File Organization ~ Code Vidyalay

File Organization
It describes how records are stored within a file.A file is organised to ensure that records are available for processing. It should be designed with the activity and volatility information and the nature of storage media, Other consideration are cost of file media, enquiry, requirements of users and file’s privacy, integrity, security and confidentiality.

There are five file organization methods −

1. Sequential organisation
2. Indexed Sequential organisation
3. Inverted list organisation
4. Direct access organisation
5. Chaining

1. Sequential organization:
Sequential organization means storing and sorting in physical, contiguous blocks within files on tape or disk. Records are also in sequence within each block. To access a record previous records within the block are scanned. In a sequential organization, records can be added only at the end of the file. It is not possible to insert a record in the middle of the file without rewriting the file.

In a sequential file update, transaction records are in the same sequence as in the master file. Records from both the files are matched, one record at a time, resulting in an updated master file. In a personal computer with two disk drives, the master file is loaded on a diskette into drive A, while the transaction file is loaded on another diskette into drive B. Updating the master file transfers data from drive B to A controlled by the software in memory.

*Advantages:
i. Simple to design
ii. Easy to program
iii.Variable length and blocked records available
iv. Best use of storage space

*Disadvantages
i. Records cannot be added at the middle of the file.

2. Indexed sequential organization:
Like sequential organization, keyed sequential organization stores data in physicallycontiguous blocks. The difference is in the use of indexes to locate records. There are three areas in disk storage: prime area, overflow area and index area.

The prime area contains file records stored by key or id numbers. All records are initially stored in the prime area.

The overflow area contains records added to the file that cannot be placed in logical sequence in the prime area.

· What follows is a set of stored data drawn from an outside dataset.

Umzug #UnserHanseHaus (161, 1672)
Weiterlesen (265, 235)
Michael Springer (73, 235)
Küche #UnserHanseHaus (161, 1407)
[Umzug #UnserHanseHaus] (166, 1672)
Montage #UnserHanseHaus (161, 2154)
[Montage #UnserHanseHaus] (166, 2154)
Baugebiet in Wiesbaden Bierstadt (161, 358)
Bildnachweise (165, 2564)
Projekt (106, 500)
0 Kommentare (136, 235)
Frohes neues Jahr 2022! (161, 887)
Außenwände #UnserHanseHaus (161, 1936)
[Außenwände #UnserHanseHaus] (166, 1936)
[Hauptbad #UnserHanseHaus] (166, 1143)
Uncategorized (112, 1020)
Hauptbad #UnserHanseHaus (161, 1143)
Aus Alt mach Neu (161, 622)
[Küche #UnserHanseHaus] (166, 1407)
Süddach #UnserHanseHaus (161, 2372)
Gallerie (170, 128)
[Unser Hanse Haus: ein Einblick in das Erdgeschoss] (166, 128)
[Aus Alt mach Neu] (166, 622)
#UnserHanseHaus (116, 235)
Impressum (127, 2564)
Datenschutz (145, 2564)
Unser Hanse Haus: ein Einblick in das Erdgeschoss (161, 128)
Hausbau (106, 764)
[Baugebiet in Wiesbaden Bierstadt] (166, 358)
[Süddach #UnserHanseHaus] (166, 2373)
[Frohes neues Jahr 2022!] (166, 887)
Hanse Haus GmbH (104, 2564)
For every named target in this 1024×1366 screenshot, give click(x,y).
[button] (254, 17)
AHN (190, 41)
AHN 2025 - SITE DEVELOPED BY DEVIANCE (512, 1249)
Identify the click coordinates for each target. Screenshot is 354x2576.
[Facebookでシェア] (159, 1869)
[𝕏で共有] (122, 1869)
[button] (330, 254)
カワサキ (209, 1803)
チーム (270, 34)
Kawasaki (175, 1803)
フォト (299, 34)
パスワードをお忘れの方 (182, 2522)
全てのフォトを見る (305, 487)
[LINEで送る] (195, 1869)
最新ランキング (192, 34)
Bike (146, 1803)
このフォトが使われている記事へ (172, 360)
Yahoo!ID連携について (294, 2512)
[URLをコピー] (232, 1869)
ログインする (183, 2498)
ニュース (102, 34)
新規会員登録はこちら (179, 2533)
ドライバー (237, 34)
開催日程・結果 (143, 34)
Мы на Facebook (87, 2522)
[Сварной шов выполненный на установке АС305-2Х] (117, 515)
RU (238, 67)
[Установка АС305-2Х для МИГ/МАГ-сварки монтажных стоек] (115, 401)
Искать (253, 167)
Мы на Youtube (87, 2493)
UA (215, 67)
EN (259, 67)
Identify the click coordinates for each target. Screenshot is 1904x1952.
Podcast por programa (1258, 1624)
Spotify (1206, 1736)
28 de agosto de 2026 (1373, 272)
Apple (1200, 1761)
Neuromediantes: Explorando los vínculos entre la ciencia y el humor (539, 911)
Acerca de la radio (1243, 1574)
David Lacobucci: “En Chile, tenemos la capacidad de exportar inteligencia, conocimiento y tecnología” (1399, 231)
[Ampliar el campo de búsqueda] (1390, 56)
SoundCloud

The index area is more like a data dictionary. It contains keys of records and their locations on the disk. A pointer associated with each key is an address that tells the system where to find a record.

*Advantages:
i. Indexed sequential organization reduces the magnitude of the sequential search and provides quick access for sequential and direct processing.
ii. Records can be inserted in the middle of the file.

*Disadvantages:
i. It takes longer to search the index for data access or retrieval.
ii.Unique keys are required.
iii.Periodic reorganization is required.

3. Inverted list organization:
Like the indexed- sequential storage method the inverted list organization maintains an index. The two methods differ, however, in the index level and record storage. The indexed sequential method has a multiple index for a given key, where as the inverted list method has a single index for each key type. In an inverted list, records are not necessarily stored in a particular sequence. They are placed in the data storage area, but indexes are updated for the record key and location. The inverted keys are best for applications that request specific data on multiple keys. They are ideal for static files because additions and deletions cause expensive pointer updating.

*Advantages
i.Used in applications requesting specific data on multiple keys.

Example:
Data for the flight reservation system.

The flight number, description and the departure time are as given as keys. In the data location area, no particular sequence is followed. If a passenger needs information about the Houston flight, the agent requests the record with Houston flight. The DBMS carries a sequential search to find the required record. The output will then be That the flight number is 170 departing at 10.10 A.M and flight number 169 departing at 8.15 A.M.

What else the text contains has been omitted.